_Stored data_:
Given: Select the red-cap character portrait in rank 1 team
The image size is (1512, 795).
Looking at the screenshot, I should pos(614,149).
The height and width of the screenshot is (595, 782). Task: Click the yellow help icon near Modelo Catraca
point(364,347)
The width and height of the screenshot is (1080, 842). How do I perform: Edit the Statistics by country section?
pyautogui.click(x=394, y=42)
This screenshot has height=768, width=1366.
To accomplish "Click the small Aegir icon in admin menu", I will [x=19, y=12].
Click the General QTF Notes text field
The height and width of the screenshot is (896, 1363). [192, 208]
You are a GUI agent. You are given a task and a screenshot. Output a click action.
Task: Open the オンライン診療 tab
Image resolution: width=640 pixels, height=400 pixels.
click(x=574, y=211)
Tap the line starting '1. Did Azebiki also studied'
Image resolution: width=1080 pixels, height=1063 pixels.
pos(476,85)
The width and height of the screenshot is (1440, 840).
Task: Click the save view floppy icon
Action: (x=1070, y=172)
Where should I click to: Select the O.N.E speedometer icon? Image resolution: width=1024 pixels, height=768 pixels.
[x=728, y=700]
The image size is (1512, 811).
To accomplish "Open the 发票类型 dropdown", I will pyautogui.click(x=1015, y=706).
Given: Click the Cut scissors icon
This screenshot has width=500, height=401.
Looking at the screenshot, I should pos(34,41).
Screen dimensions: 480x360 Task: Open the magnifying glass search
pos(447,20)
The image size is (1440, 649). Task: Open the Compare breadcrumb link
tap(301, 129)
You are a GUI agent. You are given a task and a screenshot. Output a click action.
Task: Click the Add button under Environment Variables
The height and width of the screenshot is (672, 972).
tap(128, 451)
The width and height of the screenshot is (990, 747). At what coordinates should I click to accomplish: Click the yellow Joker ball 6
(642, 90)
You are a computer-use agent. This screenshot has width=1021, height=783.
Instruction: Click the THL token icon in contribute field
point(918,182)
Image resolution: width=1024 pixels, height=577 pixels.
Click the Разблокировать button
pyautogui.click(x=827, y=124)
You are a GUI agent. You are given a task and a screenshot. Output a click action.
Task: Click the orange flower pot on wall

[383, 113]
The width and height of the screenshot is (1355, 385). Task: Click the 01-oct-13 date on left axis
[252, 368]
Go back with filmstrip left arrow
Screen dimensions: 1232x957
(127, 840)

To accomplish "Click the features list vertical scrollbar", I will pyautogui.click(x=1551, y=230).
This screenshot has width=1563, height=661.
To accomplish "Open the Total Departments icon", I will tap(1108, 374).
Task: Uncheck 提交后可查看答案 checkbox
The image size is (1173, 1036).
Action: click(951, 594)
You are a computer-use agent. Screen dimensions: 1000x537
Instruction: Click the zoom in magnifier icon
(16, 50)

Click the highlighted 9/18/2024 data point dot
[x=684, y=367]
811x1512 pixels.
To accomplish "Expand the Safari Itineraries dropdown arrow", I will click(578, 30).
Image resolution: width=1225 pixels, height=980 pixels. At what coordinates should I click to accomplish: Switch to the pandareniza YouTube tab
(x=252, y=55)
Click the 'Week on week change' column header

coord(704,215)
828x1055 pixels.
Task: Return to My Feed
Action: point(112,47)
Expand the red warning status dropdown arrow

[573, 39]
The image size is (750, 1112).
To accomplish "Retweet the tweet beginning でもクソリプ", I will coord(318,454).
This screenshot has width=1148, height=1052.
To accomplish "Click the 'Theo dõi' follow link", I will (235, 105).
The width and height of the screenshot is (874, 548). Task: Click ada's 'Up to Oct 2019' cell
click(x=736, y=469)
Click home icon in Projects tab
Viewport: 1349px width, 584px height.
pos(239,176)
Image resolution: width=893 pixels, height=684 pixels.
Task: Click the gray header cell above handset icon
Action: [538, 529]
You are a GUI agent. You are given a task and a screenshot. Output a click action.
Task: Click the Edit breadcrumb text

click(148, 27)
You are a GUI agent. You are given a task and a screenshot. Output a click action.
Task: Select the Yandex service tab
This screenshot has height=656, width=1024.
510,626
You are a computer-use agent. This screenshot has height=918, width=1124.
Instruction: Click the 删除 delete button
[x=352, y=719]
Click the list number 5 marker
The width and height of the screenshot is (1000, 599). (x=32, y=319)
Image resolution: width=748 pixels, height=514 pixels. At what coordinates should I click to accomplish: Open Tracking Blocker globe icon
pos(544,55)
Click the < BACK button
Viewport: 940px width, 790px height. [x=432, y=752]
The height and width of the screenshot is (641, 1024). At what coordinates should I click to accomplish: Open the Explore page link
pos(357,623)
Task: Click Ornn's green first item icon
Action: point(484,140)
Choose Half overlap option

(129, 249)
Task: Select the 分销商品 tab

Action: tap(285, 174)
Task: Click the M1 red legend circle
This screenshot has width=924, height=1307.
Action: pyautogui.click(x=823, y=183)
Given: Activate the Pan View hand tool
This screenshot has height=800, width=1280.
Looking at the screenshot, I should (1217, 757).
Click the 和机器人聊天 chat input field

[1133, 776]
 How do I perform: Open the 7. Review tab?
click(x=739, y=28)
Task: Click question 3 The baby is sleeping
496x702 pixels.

_To do_:
Among the entries above, how many lines contain the string "computer"? Only the number should be given.

_Task solution_:
3